Talks, dialogue inside the state and outside with neighbors have been more a show than indication of seriousness to resolve the issue.
—P.N. Sus,
129 Surya Vihar, Bhori, Jammu.
http://www.kashmirtimes.com/newsdet.aspx?q=15439

Sudha Rajput
June 12, 2013, 6:51 pm
A look at the historic and ancient temples that the KP families left behind in the Valley, at the time of their eviction in 1989.

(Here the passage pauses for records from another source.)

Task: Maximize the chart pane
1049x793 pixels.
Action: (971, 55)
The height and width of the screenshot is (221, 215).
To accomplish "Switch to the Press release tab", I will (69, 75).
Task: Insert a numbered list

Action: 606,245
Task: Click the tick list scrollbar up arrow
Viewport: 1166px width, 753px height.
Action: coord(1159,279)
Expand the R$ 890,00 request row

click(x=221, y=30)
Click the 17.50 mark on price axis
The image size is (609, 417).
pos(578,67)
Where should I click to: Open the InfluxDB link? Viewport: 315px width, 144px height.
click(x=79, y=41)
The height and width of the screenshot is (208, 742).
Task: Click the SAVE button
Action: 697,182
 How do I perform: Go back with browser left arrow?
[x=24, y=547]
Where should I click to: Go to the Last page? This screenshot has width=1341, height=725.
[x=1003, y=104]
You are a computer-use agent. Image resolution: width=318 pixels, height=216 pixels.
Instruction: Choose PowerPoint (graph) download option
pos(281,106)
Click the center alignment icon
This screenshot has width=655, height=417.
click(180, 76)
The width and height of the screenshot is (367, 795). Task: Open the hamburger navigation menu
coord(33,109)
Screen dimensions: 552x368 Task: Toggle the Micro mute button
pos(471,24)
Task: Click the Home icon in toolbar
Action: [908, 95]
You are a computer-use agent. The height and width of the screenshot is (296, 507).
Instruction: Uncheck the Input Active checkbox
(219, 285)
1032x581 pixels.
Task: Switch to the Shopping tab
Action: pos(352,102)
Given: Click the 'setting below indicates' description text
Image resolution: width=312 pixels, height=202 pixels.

The latest reports note that many historic and ancient temples that the Kashmiri Pandit families revered, back in the Valley, have now been neglected, torched, purposely destroyed and are in ruins. Unfortunately when they are torched nothing is done about it, making them the “worst victims of the genocide and exile of the Hindu community” (niticentral.com). With the forceful eviction of the Hindu families, naturally the Valley has lost its caretakers and the trustees of such icons. Even State authorities admit and are aware of the fact that as many as 200 temples have been damaged over “two decades of militancy in the Valley” (ibid).
The dilemma is in the absence of the Hindu devotees, who should care for these temples, the Kashmiri Muslims?
http://www.niticentral.com/2013/04/20/hindu-shrines-under-threat-in-jk-68599.html

Internal Displacement of Kashmiri Pandits:

Based on the premise that 250,000 people were displaced from the Kashmir Valley, beginning in 1989, my doctoral research led me to investigate the reasons why, even after 22 yrs of their displacement, people had not been able to return to their homes, and that more people had fled since that time.  This is given the fact that there are ‘return policies’ in place. I was looking for clues, which seemed to be embedded in the positions and perspectives of different actors of this displacement.  To get to the bottom of the matter, I thought it important to investigate the worldviews of all key actors of this displacement, namely the policymakers, policy implementers, the relevant NGOs, members of the host communities and the displaced themselves.